I think we missed it, just in a basic definition of terms. Let me give you three things that honour is not - that sometimes we confuse as being honourable.
1) Honour is not: ignoring wrong things.
I have a counselling background, so I've had people in my office, and they can't come to admit that: the way they grew up was dysfunctional. They can't say: this was destructive - they can't say that! The reason they can't say it is, somewhere deep down inside of them, they really believe that: if they admit that, somehow they're dishonouring their parents.
Honour is not ignoring it, like it didn't happen. Honour is not that! Actually the honourable thing, at some point, is to actually sit back and admit: this was wrong. Honour is not ignoring wrongs.
2) Honour is not: saying that wrong things are right.
The very next step, once I ignore wrongs, I start thinking that: what is wrong, is actually right. The huge risk is this: to create a new normal. We create a new normal; so our family is running around thinking we are normal, and everyone else is weird. That's crazy!
Whatever defines our normal, defines our life. Think about how TV has changed. One of the big reasons that the divorce rate has gone from 11% to 57% since 1967 is the feminist movement. The feminist movement took over Hollywood in 1967, and they were good-hearted people, I'm sure. What they were trying to do was probably try to help people; but this was their basic belief: women are more evolved than men. Women are therefore more complex, they're more evolved; and so men need to grow up and be like women.
They said: women receive love by love; and men receive love by respect (because they're Neanderthals). But if they were actually more evolved, they would actually learn to receive love by love; and if everybody is receiving love by love, then that will help everybody get along better, because we're all talking the same language. That was their thought.
They were dead wrong. God designed men to receive love by respect. God designed women to receive love by love. The command in the Bible is for husbands to love their wives; but the command in the Bible is for wives to respect their husbands. God does not have to command women to love their husbands, because women love naturally.

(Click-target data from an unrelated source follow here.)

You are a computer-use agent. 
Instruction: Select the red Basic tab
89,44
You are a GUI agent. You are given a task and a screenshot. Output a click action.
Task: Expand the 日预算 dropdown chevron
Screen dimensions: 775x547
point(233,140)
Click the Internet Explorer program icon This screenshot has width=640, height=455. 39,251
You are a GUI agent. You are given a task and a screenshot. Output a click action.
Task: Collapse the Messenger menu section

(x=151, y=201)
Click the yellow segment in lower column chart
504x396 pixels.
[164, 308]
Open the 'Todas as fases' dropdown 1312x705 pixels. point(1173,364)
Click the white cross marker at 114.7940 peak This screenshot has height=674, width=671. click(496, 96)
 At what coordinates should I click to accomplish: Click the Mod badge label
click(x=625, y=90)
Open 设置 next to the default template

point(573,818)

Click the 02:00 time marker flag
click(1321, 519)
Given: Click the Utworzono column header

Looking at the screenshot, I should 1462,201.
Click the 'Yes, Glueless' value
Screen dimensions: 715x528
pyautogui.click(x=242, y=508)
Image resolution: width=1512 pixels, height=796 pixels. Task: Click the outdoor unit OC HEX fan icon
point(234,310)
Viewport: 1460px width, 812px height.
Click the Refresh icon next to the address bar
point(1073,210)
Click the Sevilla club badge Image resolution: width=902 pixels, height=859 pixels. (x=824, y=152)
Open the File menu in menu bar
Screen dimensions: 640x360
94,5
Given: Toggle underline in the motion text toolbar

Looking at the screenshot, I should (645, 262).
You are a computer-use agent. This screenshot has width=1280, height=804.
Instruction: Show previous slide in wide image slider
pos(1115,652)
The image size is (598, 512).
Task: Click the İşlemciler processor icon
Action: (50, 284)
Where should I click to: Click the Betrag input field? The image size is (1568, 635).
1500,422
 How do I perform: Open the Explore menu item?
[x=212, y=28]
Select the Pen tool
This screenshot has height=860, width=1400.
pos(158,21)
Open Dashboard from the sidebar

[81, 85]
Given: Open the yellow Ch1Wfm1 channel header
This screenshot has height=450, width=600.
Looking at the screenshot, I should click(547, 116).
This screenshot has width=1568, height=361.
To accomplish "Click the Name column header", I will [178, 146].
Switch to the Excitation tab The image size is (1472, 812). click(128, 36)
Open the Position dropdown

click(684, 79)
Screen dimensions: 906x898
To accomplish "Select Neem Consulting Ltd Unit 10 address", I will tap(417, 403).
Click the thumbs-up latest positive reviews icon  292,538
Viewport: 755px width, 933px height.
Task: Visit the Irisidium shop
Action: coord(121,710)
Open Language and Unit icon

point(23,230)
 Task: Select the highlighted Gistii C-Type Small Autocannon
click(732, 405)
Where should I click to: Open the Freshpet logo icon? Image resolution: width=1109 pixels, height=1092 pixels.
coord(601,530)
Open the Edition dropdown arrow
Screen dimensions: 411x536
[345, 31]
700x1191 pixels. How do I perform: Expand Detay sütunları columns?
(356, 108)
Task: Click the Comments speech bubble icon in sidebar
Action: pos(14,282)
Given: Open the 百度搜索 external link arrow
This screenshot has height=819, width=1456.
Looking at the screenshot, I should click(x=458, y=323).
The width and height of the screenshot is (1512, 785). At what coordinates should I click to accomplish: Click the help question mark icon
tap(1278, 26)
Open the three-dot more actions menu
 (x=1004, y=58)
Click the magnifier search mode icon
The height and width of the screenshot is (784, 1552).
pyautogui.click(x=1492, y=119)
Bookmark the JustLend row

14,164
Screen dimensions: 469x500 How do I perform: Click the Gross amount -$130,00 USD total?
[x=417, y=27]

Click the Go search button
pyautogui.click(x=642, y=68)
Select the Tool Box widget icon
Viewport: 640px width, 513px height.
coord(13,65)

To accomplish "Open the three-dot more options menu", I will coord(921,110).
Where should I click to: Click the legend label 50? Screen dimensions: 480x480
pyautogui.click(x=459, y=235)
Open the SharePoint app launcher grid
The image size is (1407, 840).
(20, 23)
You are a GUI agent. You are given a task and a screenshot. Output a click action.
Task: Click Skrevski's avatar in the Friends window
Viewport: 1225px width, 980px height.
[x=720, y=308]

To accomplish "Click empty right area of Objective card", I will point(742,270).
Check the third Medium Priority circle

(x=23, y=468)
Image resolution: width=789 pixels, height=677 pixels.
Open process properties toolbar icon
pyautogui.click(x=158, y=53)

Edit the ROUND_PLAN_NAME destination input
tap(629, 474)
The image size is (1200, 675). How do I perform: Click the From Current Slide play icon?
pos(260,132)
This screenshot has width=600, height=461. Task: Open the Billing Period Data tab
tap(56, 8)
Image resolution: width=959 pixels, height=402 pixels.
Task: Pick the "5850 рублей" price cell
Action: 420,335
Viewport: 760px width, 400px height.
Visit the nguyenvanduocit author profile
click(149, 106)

God does not have to command men to respect their wives, because men respect naturally. God has to command us to do the things that don't come naturally.
So they took over the TV, and they did exactly what Hitler did to Germany. Hitler took over Germany by propaganda, and they changed the characters on TV. Think about the TV shows in the '50s and '60s: Father Knows Best, Ozzie and Harriet, Leave It to Beaver. In all of those family comedies, all of the comedy surrounded the teenager in the home, or the kid in the home; and at the end of the 22 minute show, the genius father comes in and saves the day. That's how it was.
They changed that in 1967. In 1967 they wanted men to change, so they started making men look retarded on TV; and all of a sudden the main characters on TV were: Archie Bunker; Homer Simpson; Hank (the guy from the King of the Hill - of you weren't my son, I think I'd hug you - that guy); Al Bundy (from Married with Children); Kevin James (from King of Queens). Think about these guys - John Goodman from Roseanne - think about how they started portraying the American family, and they portrayed it as normal.